Однако все эти конфликты в значительной мере обусловили и то, что лидерам общественного мнения теперь приходилось все больше внимания уделять отношениям с этими своими непосредственными конкурентами, а не с царской властью. «Внутренний враг» стал главной целью кампаний травли и занял верхние ступеньки в иерархии страхов, тогда как царский режим в целом отступил на второй план. Наиболее наглядно показать эту новую динамику может эскалация польско-еврейского конфликта в последние предвоенные годы.
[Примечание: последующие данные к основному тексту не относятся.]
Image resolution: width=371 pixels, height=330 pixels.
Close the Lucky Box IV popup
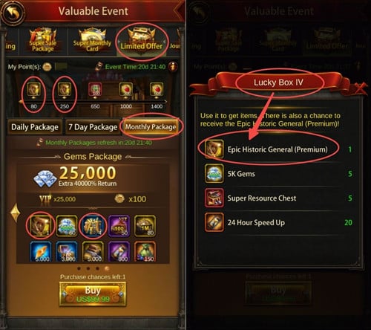coord(360,88)
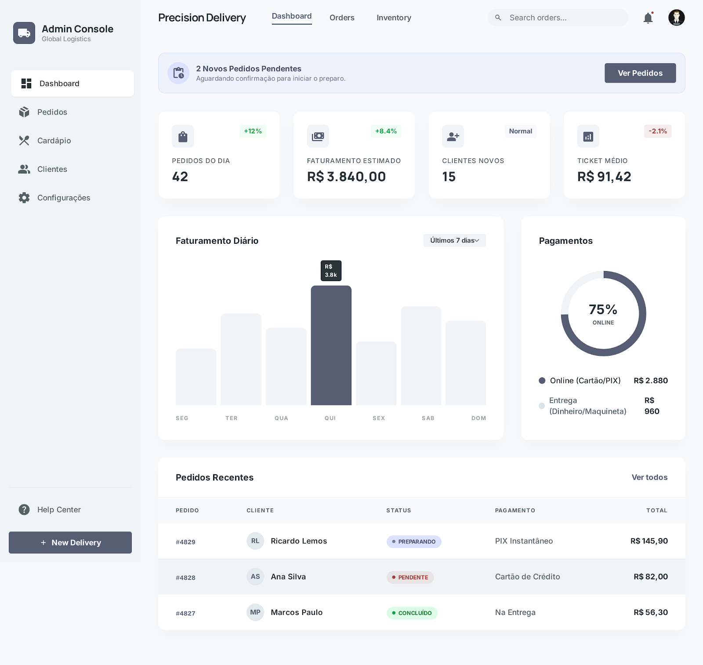Switch to the Inventory tab
703x665 pixels.
[394, 18]
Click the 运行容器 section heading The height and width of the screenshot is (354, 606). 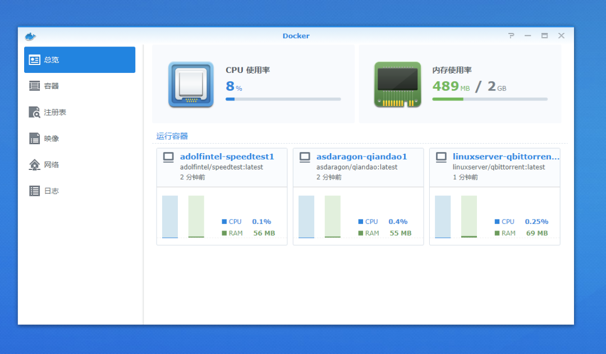tap(172, 136)
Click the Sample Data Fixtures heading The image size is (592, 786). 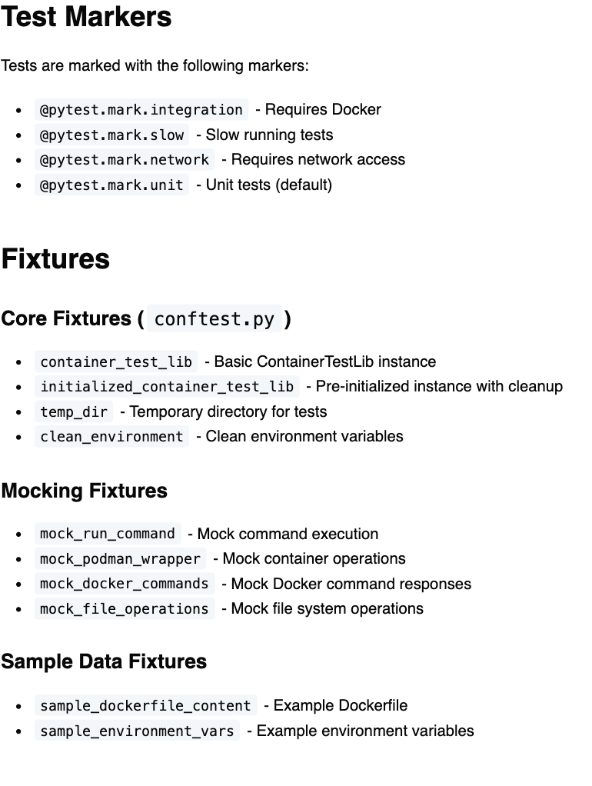point(104,661)
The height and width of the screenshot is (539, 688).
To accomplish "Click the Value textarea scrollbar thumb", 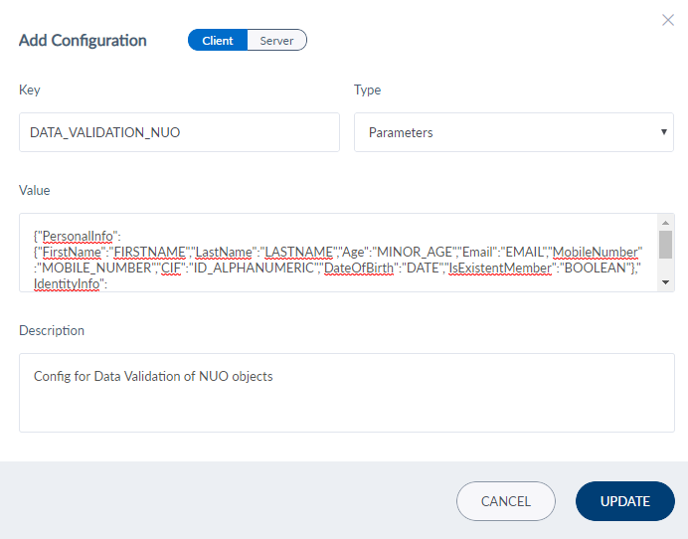I will coord(665,245).
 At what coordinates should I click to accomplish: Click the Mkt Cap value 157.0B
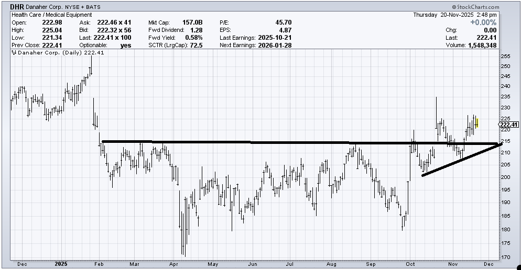point(192,23)
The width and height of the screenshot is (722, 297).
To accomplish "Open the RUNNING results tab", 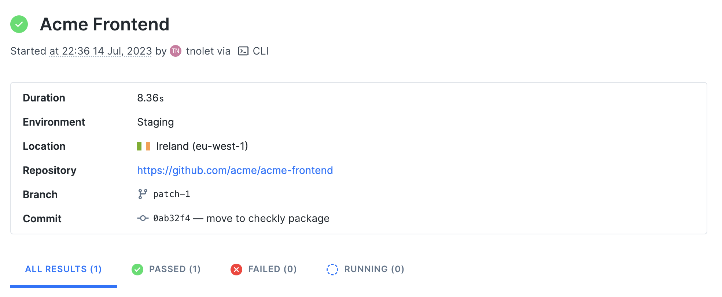I will [374, 269].
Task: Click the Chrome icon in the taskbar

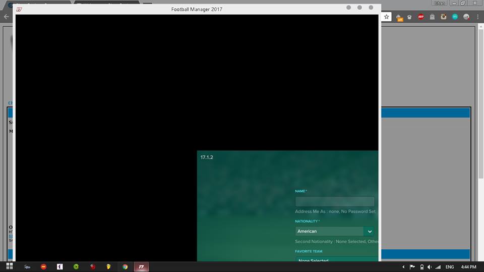Action: (125, 266)
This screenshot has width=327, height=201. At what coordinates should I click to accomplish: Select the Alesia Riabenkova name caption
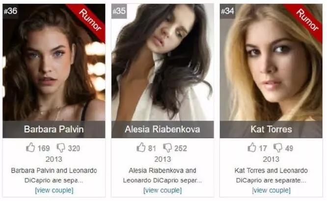pyautogui.click(x=163, y=129)
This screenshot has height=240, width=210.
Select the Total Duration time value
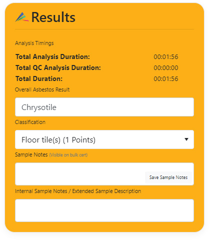[x=166, y=79]
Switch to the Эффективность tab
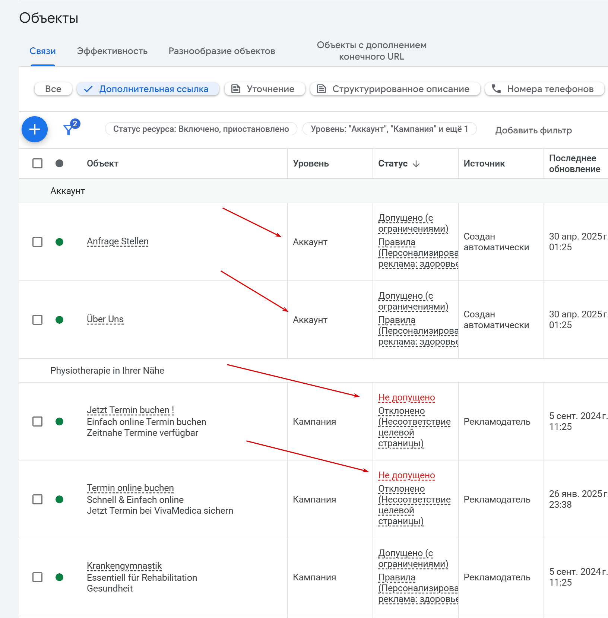Screen dimensions: 608x618 [x=112, y=51]
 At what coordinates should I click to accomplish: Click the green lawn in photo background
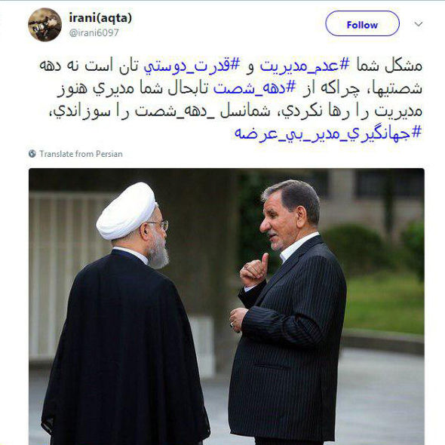click(385, 304)

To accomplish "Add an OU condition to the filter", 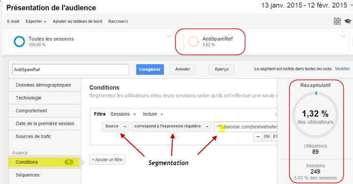I will 267,136.
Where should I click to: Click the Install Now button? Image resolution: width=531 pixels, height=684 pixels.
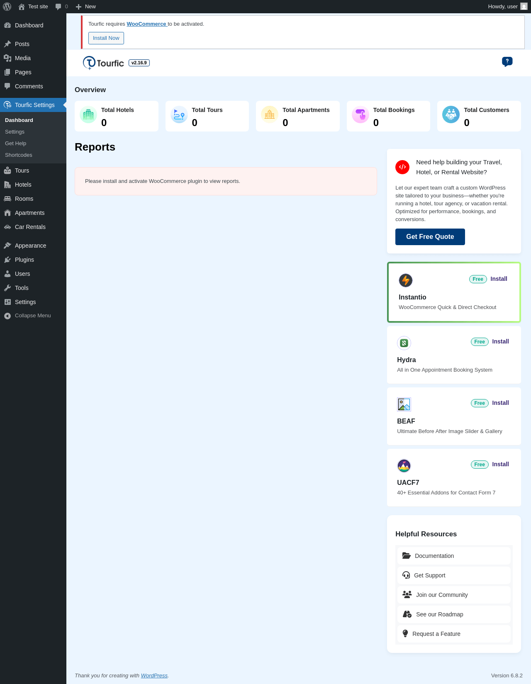(106, 38)
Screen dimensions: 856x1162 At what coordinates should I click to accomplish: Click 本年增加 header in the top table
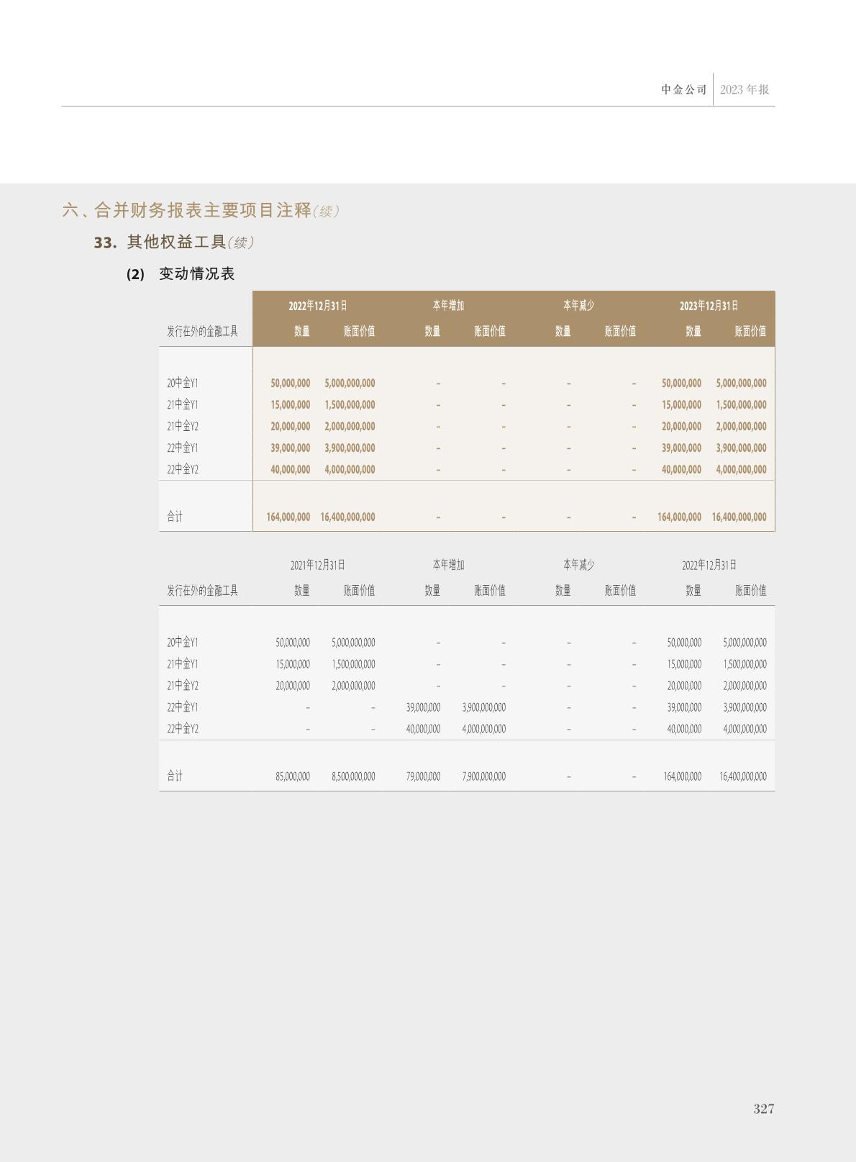click(448, 306)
Столкновения между евреями и поляками были не единственным проявлением конфликтов внутри местного общества в Царстве Польском, вызванных новыми свободами. Но именно эти столкновения, безусловно, больше всего занимали варшавскую общественность в последние годы перед Первой мировой войной760
. И вместе с тем они же позволяют увидеть роль имперской бюрократии в эскалации межэтнического и межконфессионального конфликта.Исходная ситуация в плане польско-еврейского взаимодействия отнюдь не была неблагоприятной. С юридической точки зрения жители иудейского вероисповедания в Царстве Польском после эмансипации 1862 года были в заметно лучшем положении, чем их единоверцы в черте оседлости, невзирая на все многочисленные ограничения, которые царское правительство налагало на евреев в области государственной и военной службы, учебы или мобильности начиная с 1880‐х годов. Непрекращающийся поток еврейской миграции в Царство Польское из внутрироссийских губерний, входивших в черту оседлости, был обусловлен в значительной мере именно этим различием в правовом статусе761
. Кроме того, традиционная модель «польской нации» в первой половине XIX века была полностью лишена этнической или конфессиональной нагрузки. О том, что эта всеобщая приверженность идеалу свободы в польском политическом дискурсе была не просто химерой, свидетельствовали бои в период Январского восстания, в которых участвовали поляки как католической, так и иудейской веры762. В период расцвета позитивизма в польском мышлении царили ожидания всеобщей ассимиляции. Сообщество поляков не мыслилось исключительно католическим, но ожидалось, что евреи быстро усвоят важнейшие элементы польской культуры. В представлении поляков о самих себе как о репрезентантах более высокоразвитой культурной нации оставалось мало места для принятия чьей-то культурной отдельности и самобытности. Поэтому, особенно в среде позитивистов, разочарование по поводу скептического или откровенно отрицательного отношения евреев, живших в Польше, к ассимиляции оказалось весьма велико763. Появление же еврейских национальных движений было, в свою очередь, встречено поляками решительно негативно – реакция, которая быстро превратилась в ресентимент по отношению к евреям вообще. Этот антисемитизм, возникший на рубеже веков в прогрессивных польских кругах, стал важной предпосылкой последующей эскалации польско-еврейского конфликта, потому что публикации таких авторов, как Александр Свентоховский или Анджей Немоевский, значительно способствовали превращению антиеврейского эксклюзионистского дискурса в важный элемент польско-католической идентичности764.